▶ _Action item 1_
Summarize the interview excerpt about Andy's Factory in two sentences.
▶ _Action item 2_
Resume the interview excerpt about Andy's Factory, picking up right after its final sentence.

▶ _Provided passage_
● ● ● ● ●
But what they don’t understand is this. He had a big Factory. He paid the rent on it. You could go there and hang out all day if you were liked. And hang out while he was working. They had like a little club and it was really great. They had a lot of fun! Andy would come out and he would produce the movies. They cost 15 hundred to two thousand to three dollars at that time to produce an hour, two hour of film in color with sound. So, he paid for all that. I went because of the immediate publicity that you got. The notoriety was great. Here you were on the cover of magazines and the newspapers. Your name is mentioned all the time. It was a good move for an actor like me, who was working with off-Broadway which was a hundred years behind times. It was great to be in the immediate hot spot. Andy was there because he was unique himself.

How did Andy make himself unique?

He made himself more unique. The deeper he got in, the wilder his wigs got. As you go thru the ages you’d look at his wigs and see how wilder he’s getting to be. That as wild as you could get.
● ● ● ● ●
▶ _Input data_
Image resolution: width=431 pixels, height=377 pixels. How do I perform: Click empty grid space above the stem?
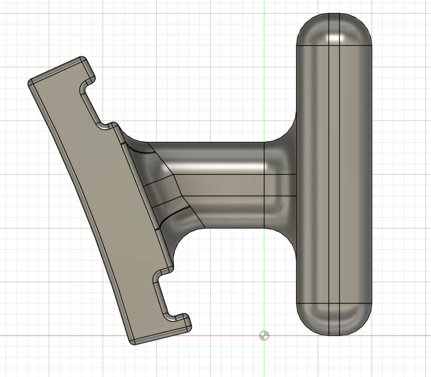tap(209, 78)
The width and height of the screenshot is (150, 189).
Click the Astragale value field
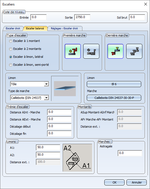(130, 153)
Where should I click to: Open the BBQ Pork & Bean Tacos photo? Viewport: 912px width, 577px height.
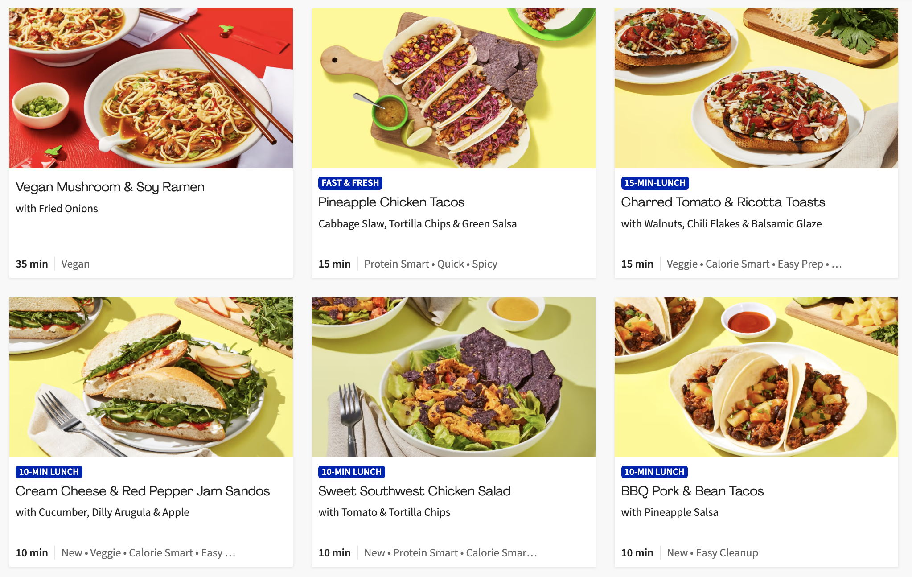[x=756, y=377]
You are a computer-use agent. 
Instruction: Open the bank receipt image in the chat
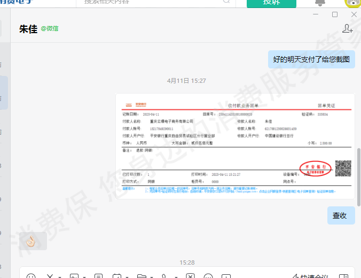pos(235,146)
● ● ● ● ●
▶ _Answer space 1_
The speaker describes Andy's Factory, where Andy paid the rent and the costs of producing films, and where people who were liked could hang out all day in a club-like setting. The speaker went there for the immediate publicity and notoriety, a good move for an actor from off-Broadway, and says Andy made himself more unique as his wigs grew wilder.

▶ _Answer space 2_
At that time we were saying that “Art is Dead”. Don’t accept any art, trying to get Andy to not do that art anymore and stick to the movies. There was a whole aggressive move going on with all the people working in the movies. Because they thought it was more immediate and you could get more attention .The movies were starting to get longer and get a lot more publicity, get a lot of promotion. Doing a lot and they wanted to keep Andy doing them.

But then unfortunately Paul Morrissey took over. We were doing “Surf’s Up”.

Paul Morrissey comes out on the beach with a camera. And Viva and Taylor and all of them said, “We’re not working. If he turns one piece of film, we’re leaving. We’re not working for Paul. We’re only letting Andy do it.” Because they only believed in Andy. Andy had the philosophy and the feelings about it. He had good feeling, a good sense and a good eye.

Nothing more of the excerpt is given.